Robert and Nicole Allison, both 32, are a married couple with two young children and a third on the way. Several years ago, they made the radical decision to leave their high-pressure, six-figure law-firm jobs in Chicago and search for a simpler life. After several twists and turns, the Allisons ultimately settled in a tiny rural village in middle Tennessee. Rather than commute into one of the nearby suburban office parks, each of them has managed to find a full-time telecommuting position as legal counsel to a different technology firm -- one in Chicago and one in San Francisco -- something that would not have been possible before the advent of the Internet.

"If we had stayed in Chicago," explains Robert, "we would be making much more money and attending fabulous parties, but we would be working 70 hours a week. We would basically never see our kids. We work very hard at what we do now, but we have achieved a balance that makes us better parents and better employees. I think that this balance is something that our grandparents' generation took for granted but was lost during our parents' generation. Now, our peers are reclaiming it."

"I was raised upper-middle-class by a dad who sold his soul to make a lot of money," says Dawn Friedman, a 32-year-old mother of one from Columbus, Ohio. "This is radically different from how [my husband] and I live. It drives my dad crazy that we're not more ambitious, but his parenting values are just vastly different than ours. My father still thinks it's all in the trappings. Me, I had the trappings and I know they don't mean a thing if you aren't taking care of the hearts and minds of the people that you love."

While we Gen X parents do bring certain strengths to our roles as parents -- such as our aforementioned comfort with diversity and willingness to be very hands-on in our child rearing -- we also face unique dilemmas.

* **Source material**

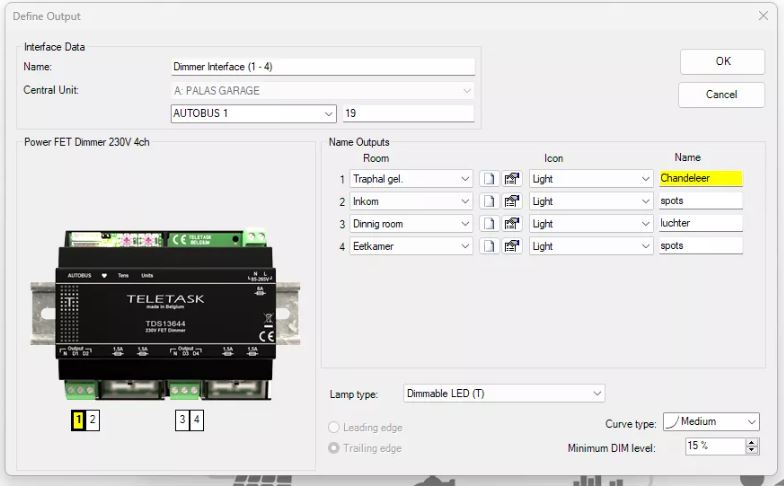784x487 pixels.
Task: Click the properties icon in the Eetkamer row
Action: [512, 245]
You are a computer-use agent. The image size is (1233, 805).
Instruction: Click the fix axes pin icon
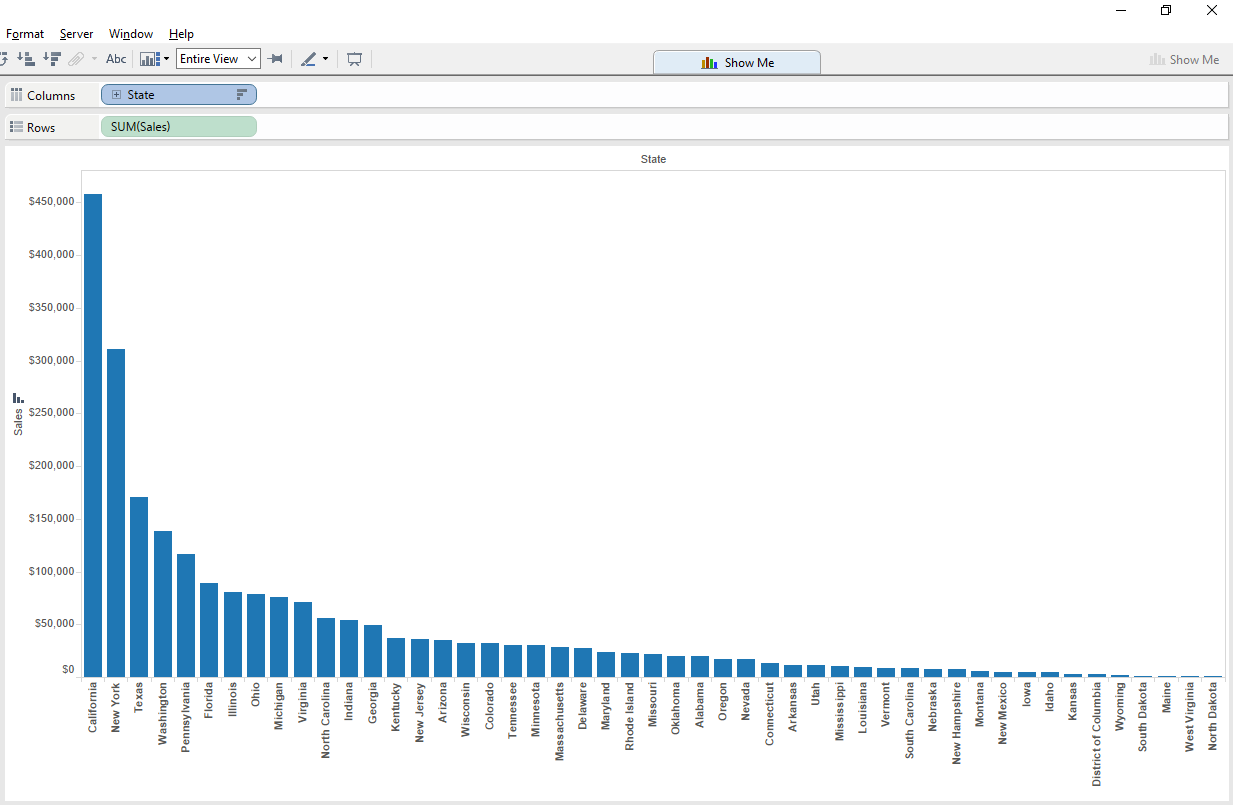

* * *

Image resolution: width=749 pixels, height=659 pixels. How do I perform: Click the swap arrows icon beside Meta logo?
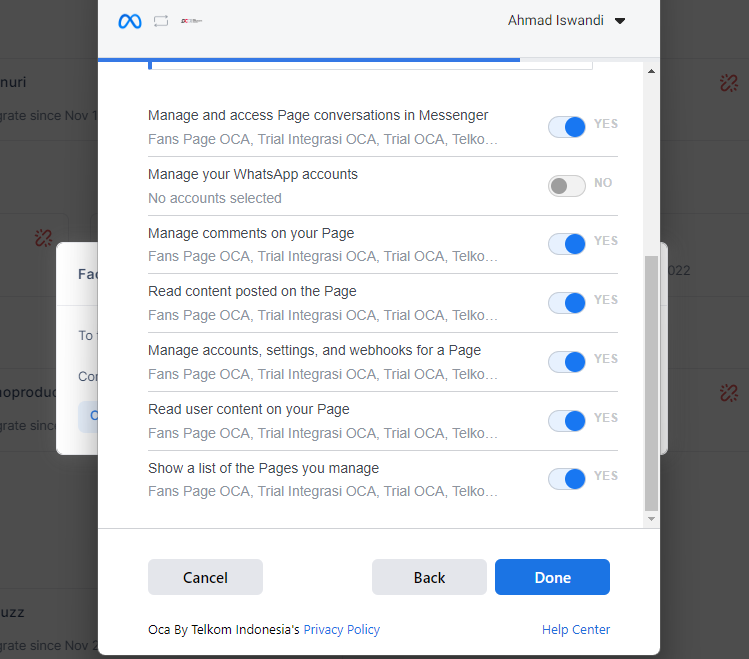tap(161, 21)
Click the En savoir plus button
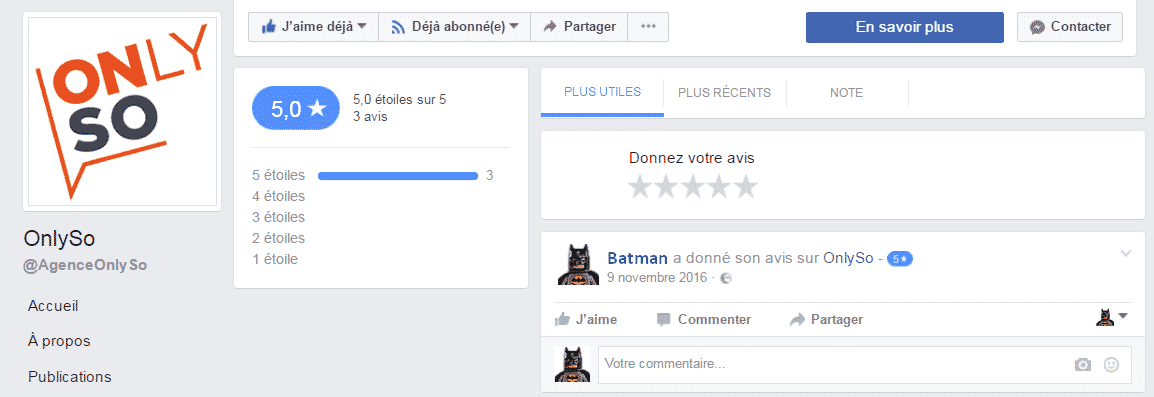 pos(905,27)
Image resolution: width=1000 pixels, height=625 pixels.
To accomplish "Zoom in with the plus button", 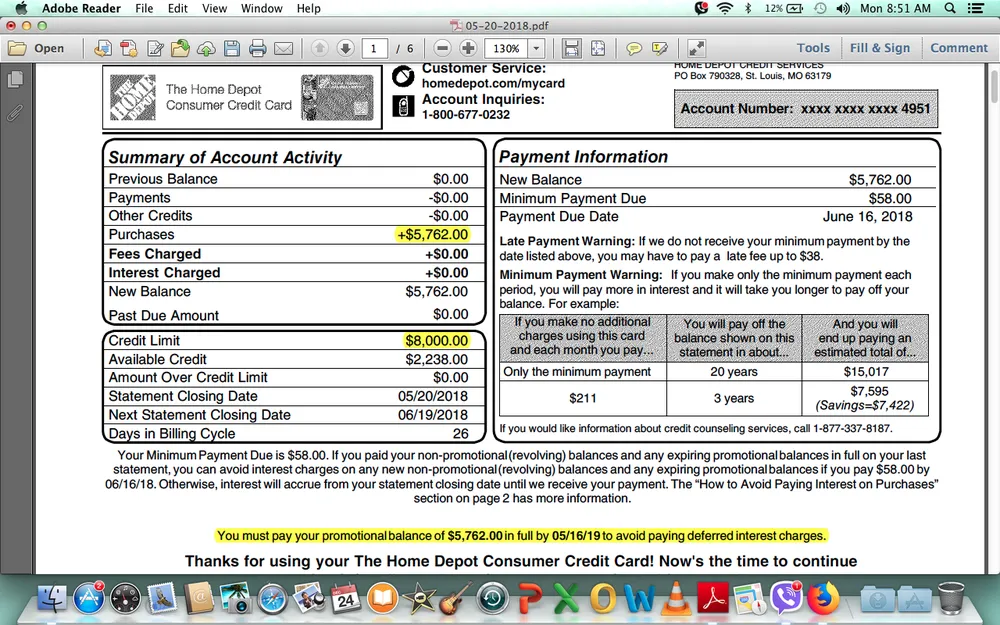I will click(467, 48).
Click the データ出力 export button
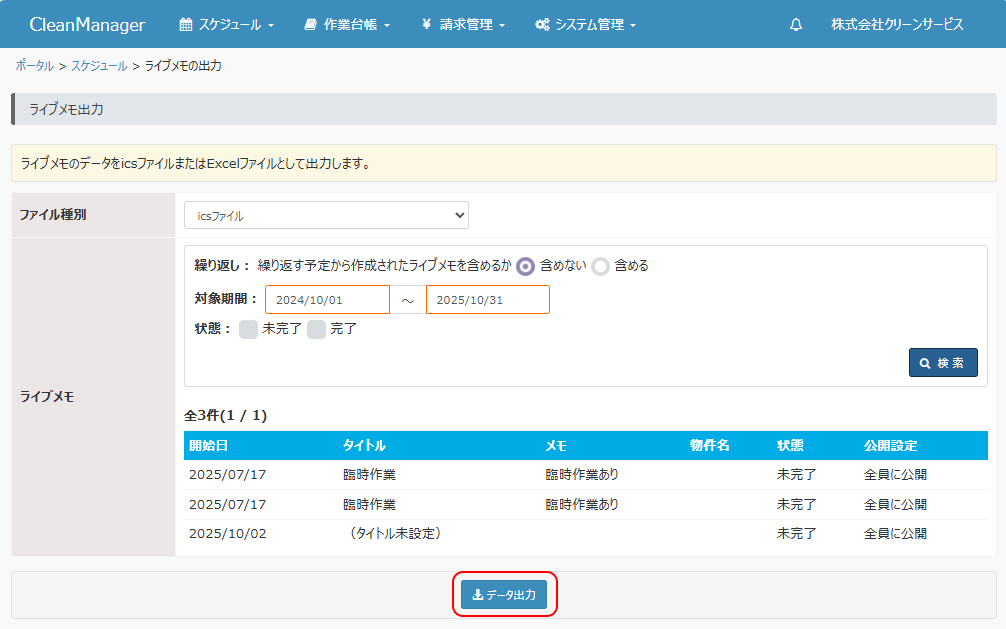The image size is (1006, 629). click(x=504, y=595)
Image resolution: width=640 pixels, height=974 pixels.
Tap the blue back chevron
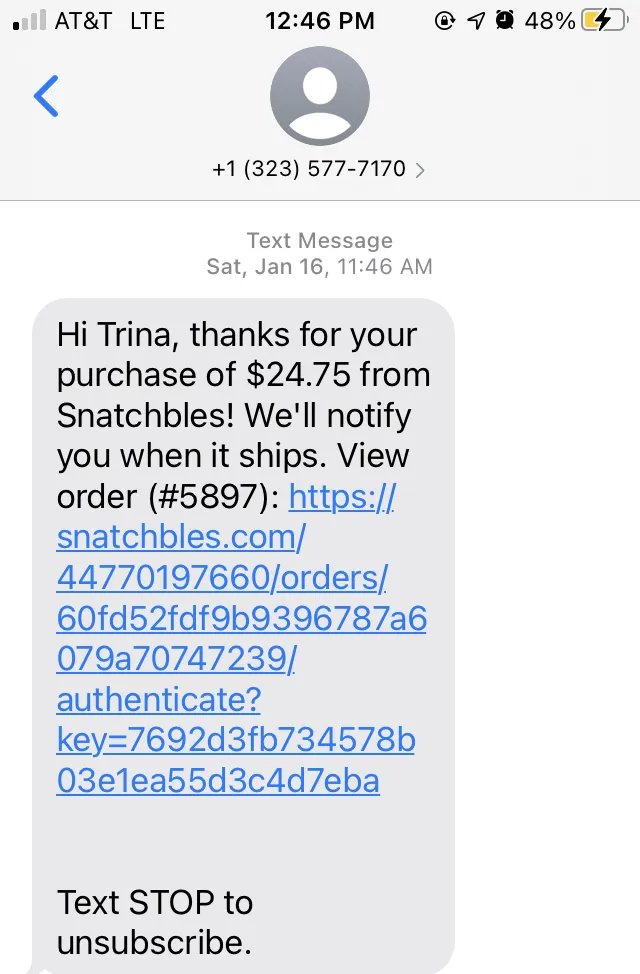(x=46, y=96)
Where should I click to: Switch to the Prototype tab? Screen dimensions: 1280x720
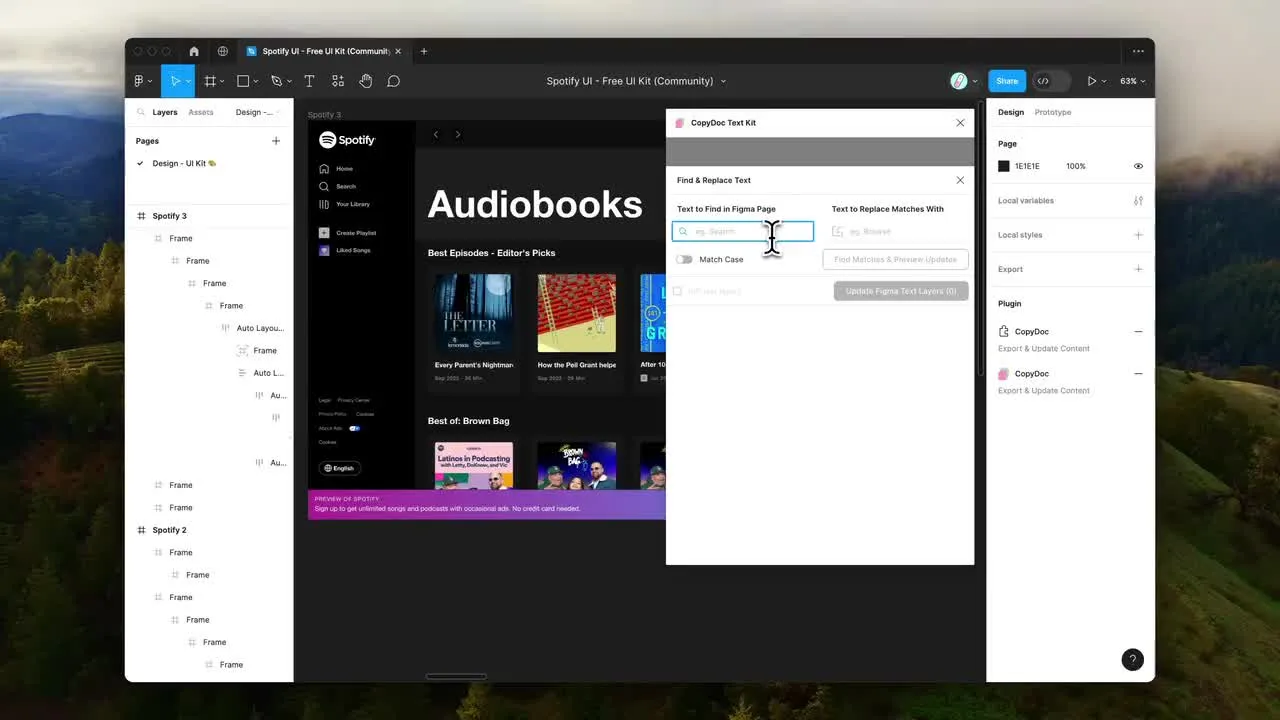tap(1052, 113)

* **Exercises**
1 – In the text on Generation X parents, why does Robert Allison regard staying in Chicago as the less desirable choice, despite the higher income it would have brought?
2 – Write what follows the last sentence of the text on Generation X parents.

* **Exercise results**
1 – Staying in Chicago would have meant working 70 hours a week, so he and Nicole would basically never have seen their children. By contrast, their current arrangement gives them a balance that he says makes them better parents and better employees.

2 –
One of these challenges will be in not letting the fact that we often share our kids' tastes in music, movies, TV and books turn us into pals rather than parents. When I was a kid in the '70s, there were the "cool parents" like my own who listened to the Stones, Joni Mitchell and Little Feat, and the "old parents" who came of age in the '50s rather than the '60s and favored Pat Boone and Lawrence Welk. Today, however, Gen X parents and their kids were both raised on the same rock 'n' roll, which has now been around long enough that icons like David Bowie and Steven Tyler have fans ranging in age from 10 to 55. As a result, Gen Xers and their kids are a lot less likely to argue over which radio station plays in the minivan. These parents and their kids both like Green Day, Good Charlotte and Eminem. In my own family, my 12-year-old son wears the same black Chuck Taylor Hi-Tops favored by his civil engineer father, and they both share a fondness for old-school hip-hop.

"My son Jones and I both love 'The Simpsons,' which I consider to be the classic Gen X crossover cartoon," says Robert Allison. "Jones 'gets it' on one level, while I get it on an entirely different level. To him it's like 'The Flintstones,' while to me it's like 'Seinfeld.' Yet we can both watch it and appreciate it at the same time. My dad and I couldn't watch anything together until I was 14 and I finally liked the news."

Marrit Ingman, a 31 year-old mother of one from Austin, TX says that she finds herself and her child referencing the same pop culture touchpoints, something that rarely happened with her own parents when she was a child.

"My son is 19 months old," explains Ingman. "At breakfast yesterday I told him my eyes were crusty from sleep. He said, "Hey, hey!" and gave me a cheese-eating grin and I realized he thought I was talking about Krusty the clown."

Despite our pop cultural literacy, in one way, we Gen X parents are exactly the same as those who have parented before us; no matter how much we talk, read, write, and think about our own parenting, we wont be able to get a clear picture of what we did right and where we went wrong until our own offspring are grown and can tell us  and their therapists.